> **Extracted entries**:

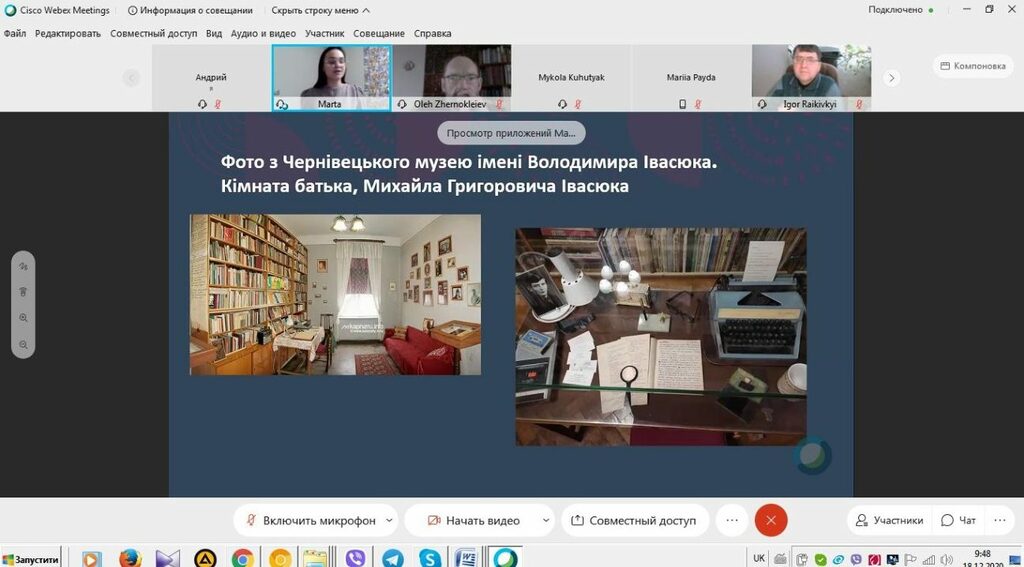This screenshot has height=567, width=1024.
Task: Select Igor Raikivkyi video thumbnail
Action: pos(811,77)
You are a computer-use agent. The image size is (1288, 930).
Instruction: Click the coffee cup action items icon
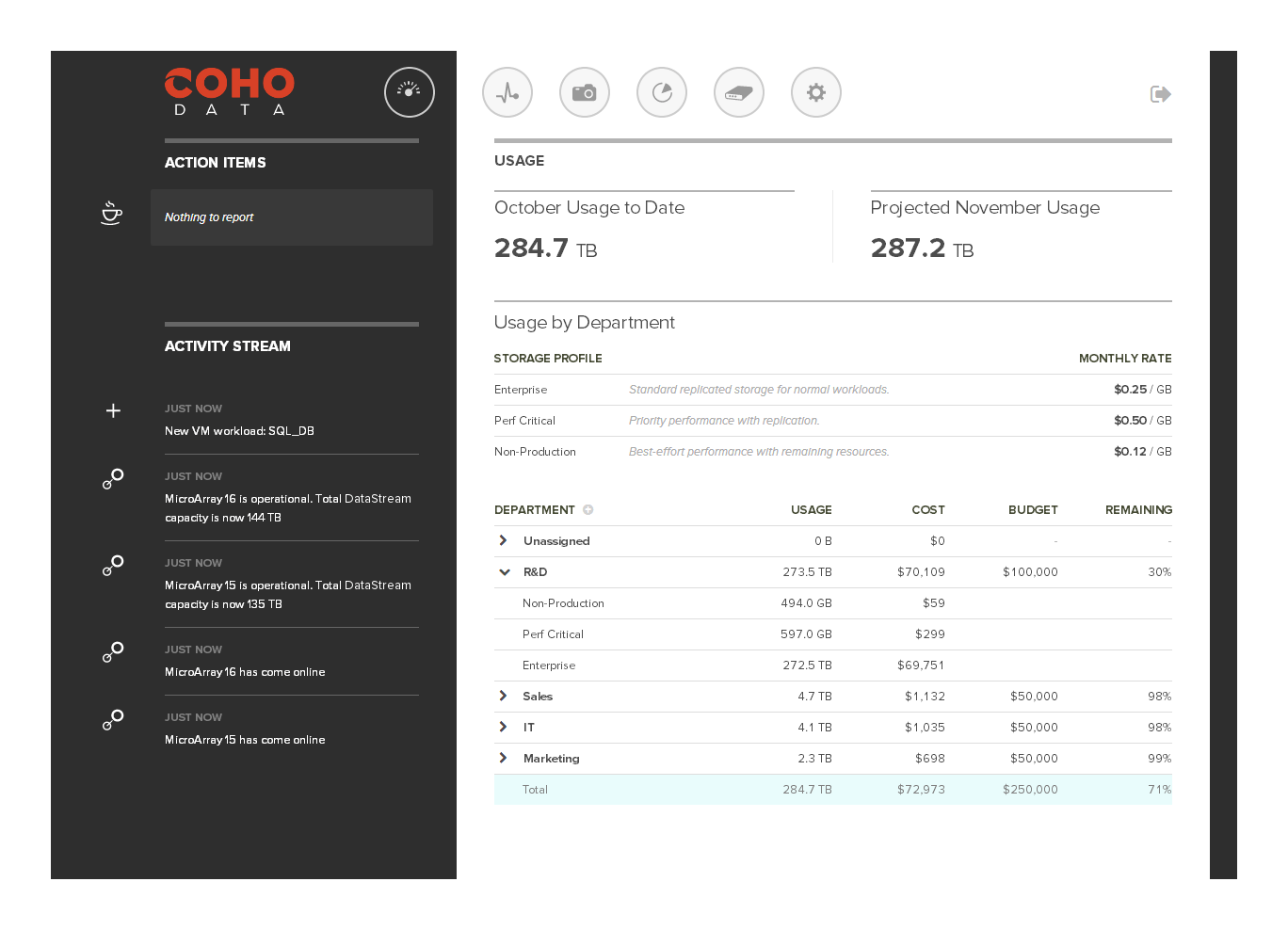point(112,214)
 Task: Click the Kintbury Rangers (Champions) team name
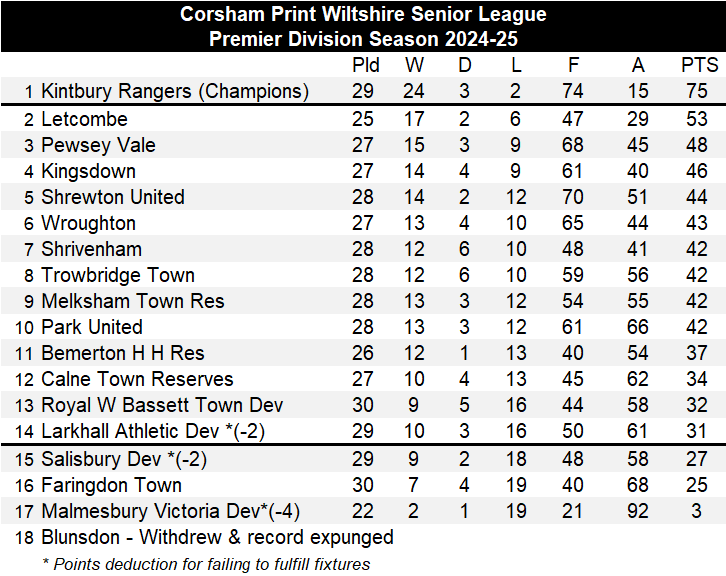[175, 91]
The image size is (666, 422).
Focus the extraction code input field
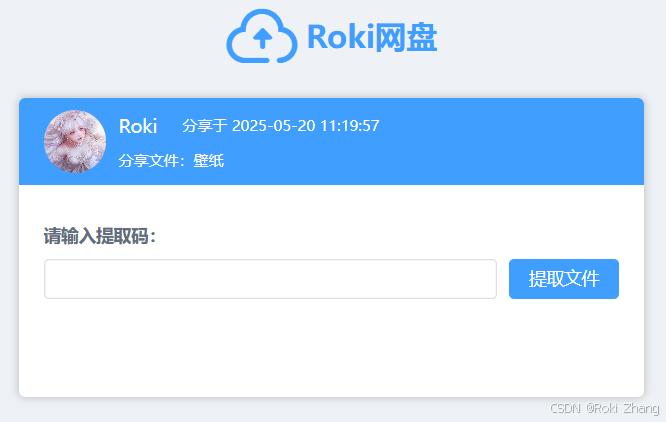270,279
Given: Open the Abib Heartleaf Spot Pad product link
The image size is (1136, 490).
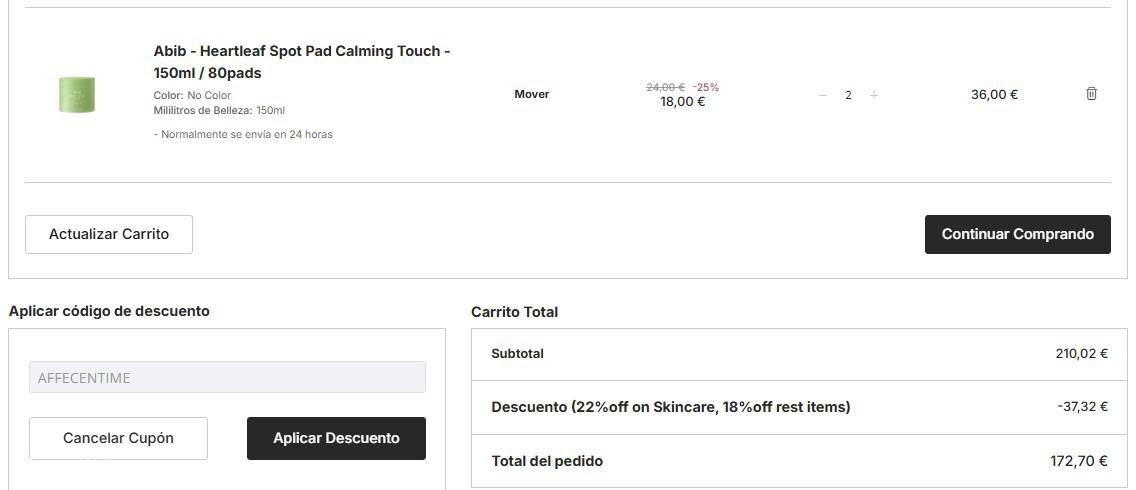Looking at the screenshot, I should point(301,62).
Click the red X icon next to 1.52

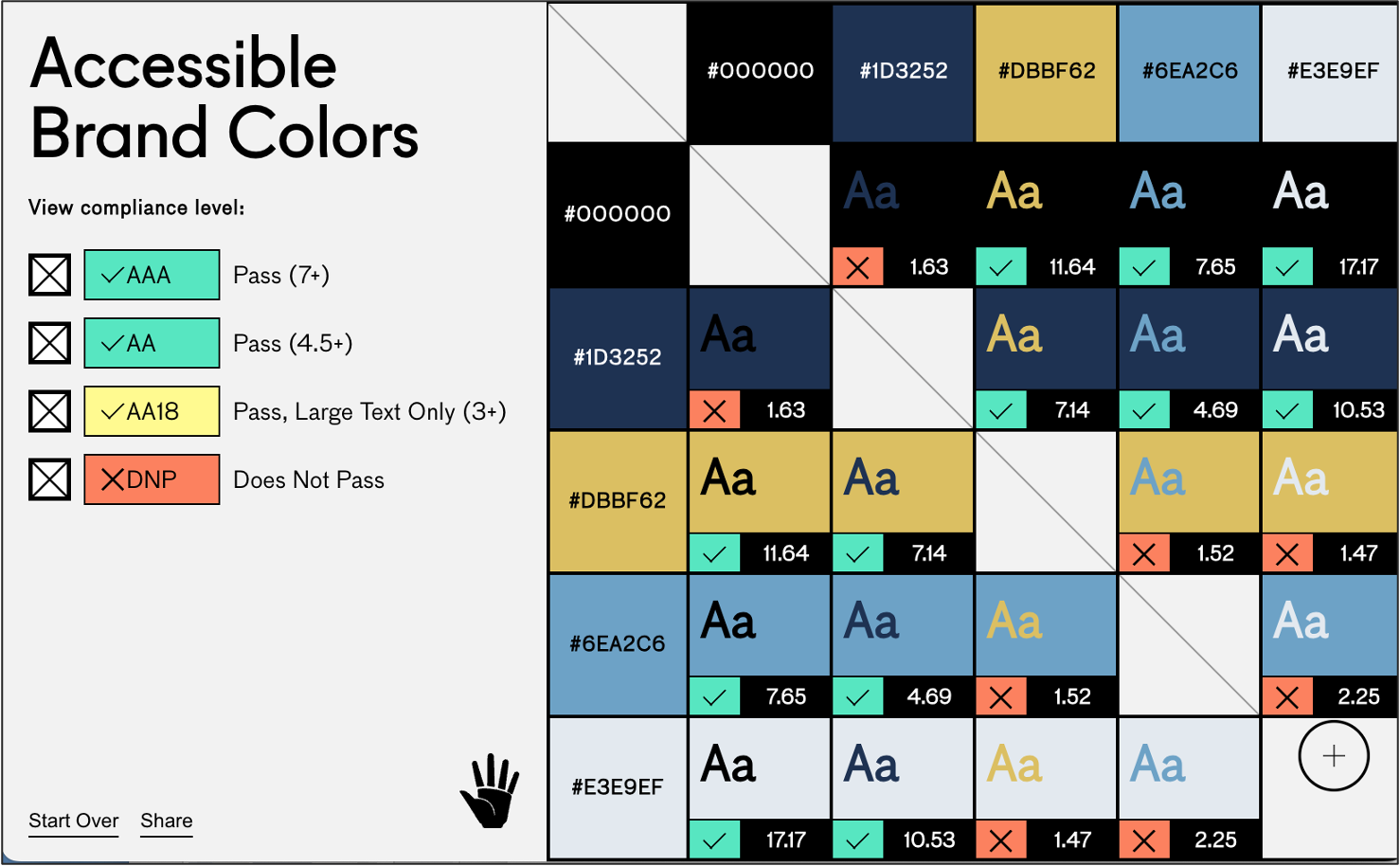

> **Task details**: Set down only the lines running from the line with "You are a computer-use" to the end of the entries, inclusive; omit every picture.

> **Solution for this problem**:
You are a computer-use agent. The image size is (1288, 930).
Instruction: Click the coffee cup action items icon
point(112,214)
 Task: Click the Kintbury Rangers (Champions) team name
[175, 91]
The image size is (666, 422).
Focus the extraction code input field
270,279
Given: Open the Abib Heartleaf Spot Pad product link
The image size is (1136, 490).
Looking at the screenshot, I should point(301,62).
Click the red X icon next to 1.52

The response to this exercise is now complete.